Tears roll down her cheeks as thirty- eight year old Gulshan Ara, a widow from Trehgam in Kupwara district narrates the experiences she had to undergo after her husbands death in 1991. Hers is a story of poverty, pain and hunger—with six children and absolutely nothing to feed them and no relative willing to support the family. As a result Gulshan was forced to do menial jobs in the neighboring houses but even then could not make a sustainable earning. There were times when she also worked as a casual laborer without even getting double figure amount at the end of the day and as such she and her six children had to go to bed with a belly full of water just to satisfy the hunger.  

Faced with the option of survival and its economic consequences, remarriage is the only option left for most widows…But that too has its side effects as there are several difficult decisions to make regarding upkeep of children and transfer of property.
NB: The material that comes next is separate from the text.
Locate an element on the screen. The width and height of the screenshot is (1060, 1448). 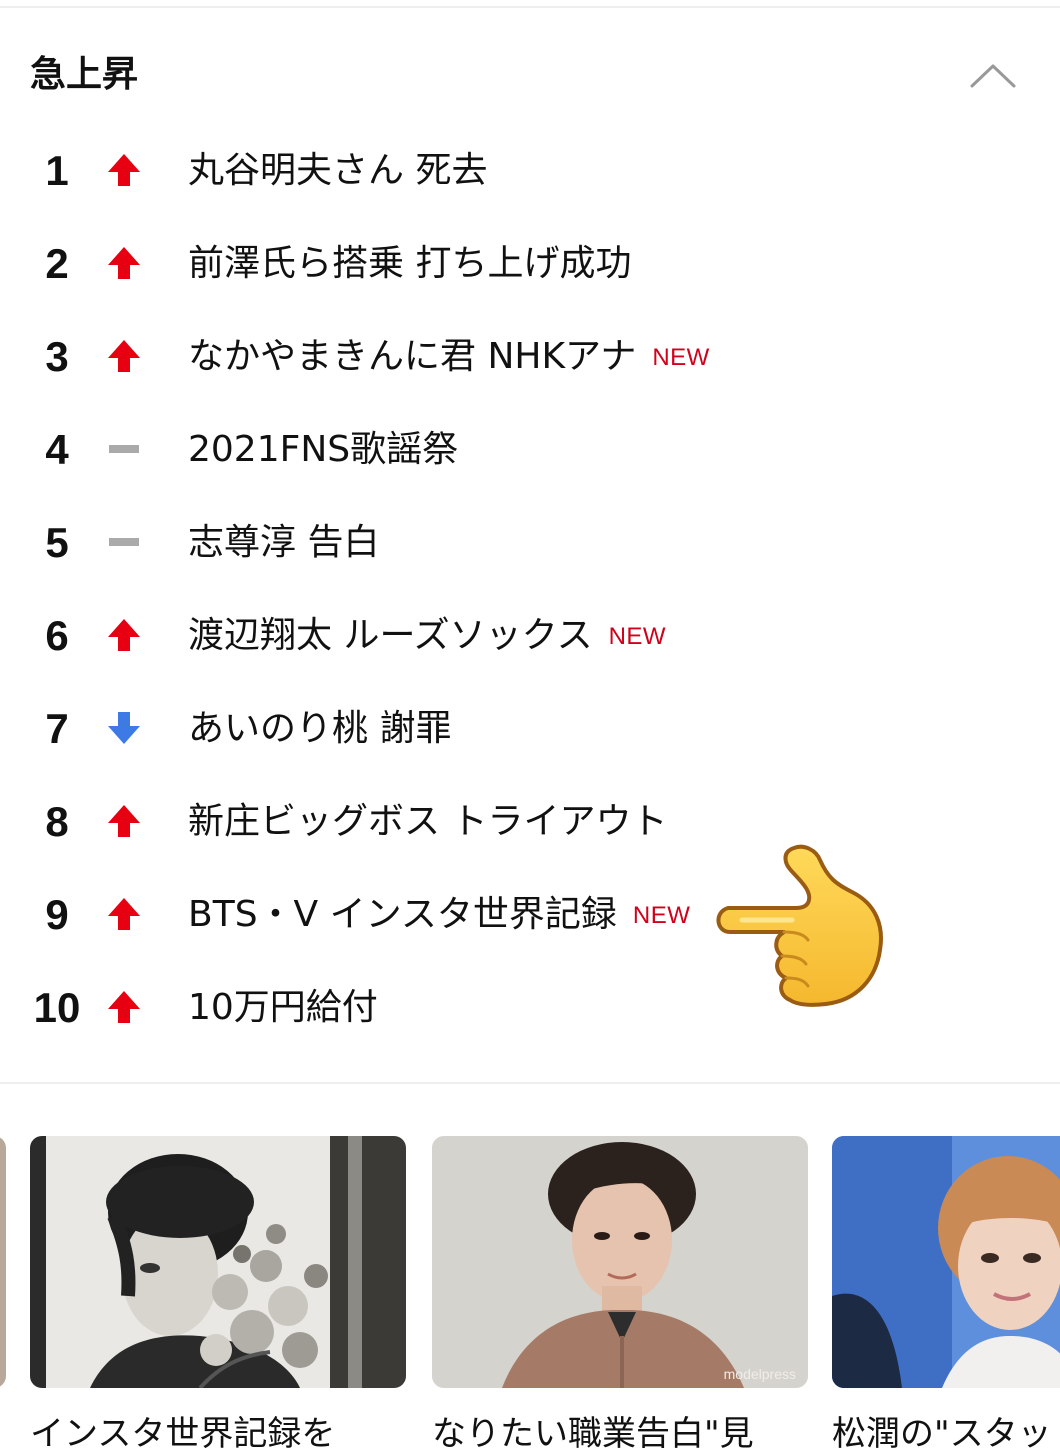
list-item: 3 なかやまきんに君 NHKアナ NEW is located at coordinates (530, 356).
The magnitude of the problem is that at least 25,000 women have been widowed in Kashmir since 1989; this is in addition to thousands of others whose husbands have become disabled or are leading lives as fugitives – from the security forces as active militants or from the militants as former militants.

Well that is as far as the negative side of the story goes. But that itself is the in-complete picture and a half reality about Kashmir.

The fact is that women themselves are instinctive harbingers of change and natural peace keepers. As such the women of Kashmir are no different.

The positive side of the story is that after nearly two decades of militancy, the average Kashmiris have got fed up with the cult of violence and hatred in their backyard. And the greatest agents of changes have been the women- mothers, daughters, wives and widows who have acted as a catalyst in the entire process.

Even UPA Chairperson Sonia Gandhi, was all praise for the women of Kashmir as a symbol of resistance against terror. Addressing a gathering of nearly 5,000 women at Women's Empowerment Conference in Kashmir, "the women have always bore the brunt of any disaster, whether natural, social or political”, she said.  “Education and opportunity are the keys to women's empowerment” she added.